Exercise:
Starting at the line with "Task: Click the Copy" and going on through the line with "Click the 直播间配置", reproduce each line in the records below exactly and nothing more.

Material shown:
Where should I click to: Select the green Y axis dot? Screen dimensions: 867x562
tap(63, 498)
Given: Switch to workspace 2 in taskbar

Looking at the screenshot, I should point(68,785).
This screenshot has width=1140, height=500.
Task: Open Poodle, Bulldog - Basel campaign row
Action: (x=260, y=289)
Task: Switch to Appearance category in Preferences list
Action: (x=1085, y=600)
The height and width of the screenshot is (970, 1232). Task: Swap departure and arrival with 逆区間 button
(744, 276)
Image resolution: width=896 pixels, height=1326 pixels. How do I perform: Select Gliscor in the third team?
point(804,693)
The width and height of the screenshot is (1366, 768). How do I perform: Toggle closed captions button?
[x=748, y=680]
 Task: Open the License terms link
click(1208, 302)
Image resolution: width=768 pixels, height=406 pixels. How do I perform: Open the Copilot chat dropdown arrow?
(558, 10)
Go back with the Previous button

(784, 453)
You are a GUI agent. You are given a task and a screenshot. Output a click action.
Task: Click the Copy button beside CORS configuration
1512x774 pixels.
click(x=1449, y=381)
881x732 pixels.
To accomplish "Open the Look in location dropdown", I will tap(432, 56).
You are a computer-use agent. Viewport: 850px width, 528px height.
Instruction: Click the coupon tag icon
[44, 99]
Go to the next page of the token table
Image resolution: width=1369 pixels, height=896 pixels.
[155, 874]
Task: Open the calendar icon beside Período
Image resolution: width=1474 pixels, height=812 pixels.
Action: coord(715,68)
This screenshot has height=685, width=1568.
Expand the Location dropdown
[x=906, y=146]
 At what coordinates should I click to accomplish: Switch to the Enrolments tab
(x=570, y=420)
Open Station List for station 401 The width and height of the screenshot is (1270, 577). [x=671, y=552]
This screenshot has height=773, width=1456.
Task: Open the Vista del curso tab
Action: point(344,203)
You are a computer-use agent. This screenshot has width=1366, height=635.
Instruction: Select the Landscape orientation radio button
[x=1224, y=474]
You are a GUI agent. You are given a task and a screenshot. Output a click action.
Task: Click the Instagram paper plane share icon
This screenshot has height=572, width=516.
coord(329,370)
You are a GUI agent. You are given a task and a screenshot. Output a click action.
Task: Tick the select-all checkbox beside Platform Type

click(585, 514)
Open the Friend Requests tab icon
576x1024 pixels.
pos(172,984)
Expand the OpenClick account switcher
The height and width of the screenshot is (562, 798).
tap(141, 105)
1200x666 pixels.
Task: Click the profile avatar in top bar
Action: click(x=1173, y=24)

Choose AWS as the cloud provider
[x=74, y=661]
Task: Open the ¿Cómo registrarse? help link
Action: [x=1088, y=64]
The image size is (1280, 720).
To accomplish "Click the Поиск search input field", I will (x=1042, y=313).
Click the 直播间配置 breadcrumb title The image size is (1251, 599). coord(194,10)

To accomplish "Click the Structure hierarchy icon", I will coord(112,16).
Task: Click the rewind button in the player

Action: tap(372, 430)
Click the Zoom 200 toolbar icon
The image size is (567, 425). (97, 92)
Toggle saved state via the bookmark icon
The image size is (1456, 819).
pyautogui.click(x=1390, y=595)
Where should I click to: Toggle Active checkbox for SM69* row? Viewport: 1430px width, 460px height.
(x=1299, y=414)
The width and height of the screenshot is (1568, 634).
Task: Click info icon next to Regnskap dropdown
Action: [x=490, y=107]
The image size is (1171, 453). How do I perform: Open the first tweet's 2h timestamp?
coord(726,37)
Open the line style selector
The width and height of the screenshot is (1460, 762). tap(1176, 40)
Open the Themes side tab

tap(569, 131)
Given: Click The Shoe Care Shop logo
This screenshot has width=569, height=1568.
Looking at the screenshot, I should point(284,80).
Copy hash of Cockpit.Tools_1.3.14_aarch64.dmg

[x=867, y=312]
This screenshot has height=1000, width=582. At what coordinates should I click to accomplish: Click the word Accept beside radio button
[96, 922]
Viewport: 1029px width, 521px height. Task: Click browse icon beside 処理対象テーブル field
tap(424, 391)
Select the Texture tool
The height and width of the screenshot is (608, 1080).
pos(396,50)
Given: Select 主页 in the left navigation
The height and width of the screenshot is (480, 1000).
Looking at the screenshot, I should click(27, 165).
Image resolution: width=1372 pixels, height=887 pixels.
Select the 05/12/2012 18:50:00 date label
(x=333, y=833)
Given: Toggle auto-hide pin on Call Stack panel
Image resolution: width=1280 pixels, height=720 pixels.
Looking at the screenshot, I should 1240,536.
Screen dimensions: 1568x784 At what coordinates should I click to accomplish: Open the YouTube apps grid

Response box:
Task: Click the Copy button beside CORS configuration
1512x774 pixels.
click(x=1449, y=381)
881x732 pixels.
To accomplish "Open the Look in location dropdown", I will tap(432, 56).
You are a computer-use agent. Viewport: 850px width, 528px height.
Instruction: Click the coupon tag icon
[44, 99]
Go to the next page of the token table
Image resolution: width=1369 pixels, height=896 pixels.
[155, 874]
Task: Open the calendar icon beside Período
Image resolution: width=1474 pixels, height=812 pixels.
Action: coord(715,68)
This screenshot has height=685, width=1568.
Expand the Location dropdown
[x=906, y=146]
 At what coordinates should I click to accomplish: Switch to the Enrolments tab
(x=570, y=420)
Open Station List for station 401 The width and height of the screenshot is (1270, 577). [x=671, y=552]
This screenshot has height=773, width=1456.
Task: Open the Vista del curso tab
Action: point(344,203)
You are a computer-use agent. This screenshot has width=1366, height=635.
Instruction: Select the Landscape orientation radio button
[x=1224, y=474]
You are a GUI agent. You are given a task and a screenshot. Output a click action.
Task: Click the Instagram paper plane share icon
This screenshot has height=572, width=516.
coord(329,370)
You are a GUI agent. You are given a task and a screenshot. Output a click action.
Task: Tick the select-all checkbox beside Platform Type

click(585, 514)
Open the Friend Requests tab icon
576x1024 pixels.
pos(172,984)
Expand the OpenClick account switcher
The height and width of the screenshot is (562, 798).
tap(141, 105)
1200x666 pixels.
Task: Click the profile avatar in top bar
Action: click(x=1173, y=24)

Choose AWS as the cloud provider
[x=74, y=661]
Task: Open the ¿Cómo registrarse? help link
Action: [x=1088, y=64]
The image size is (1280, 720).
To accomplish "Click the Поиск search input field", I will (x=1042, y=313).
Click the 直播间配置 breadcrumb title The image size is (1251, 599). coord(194,10)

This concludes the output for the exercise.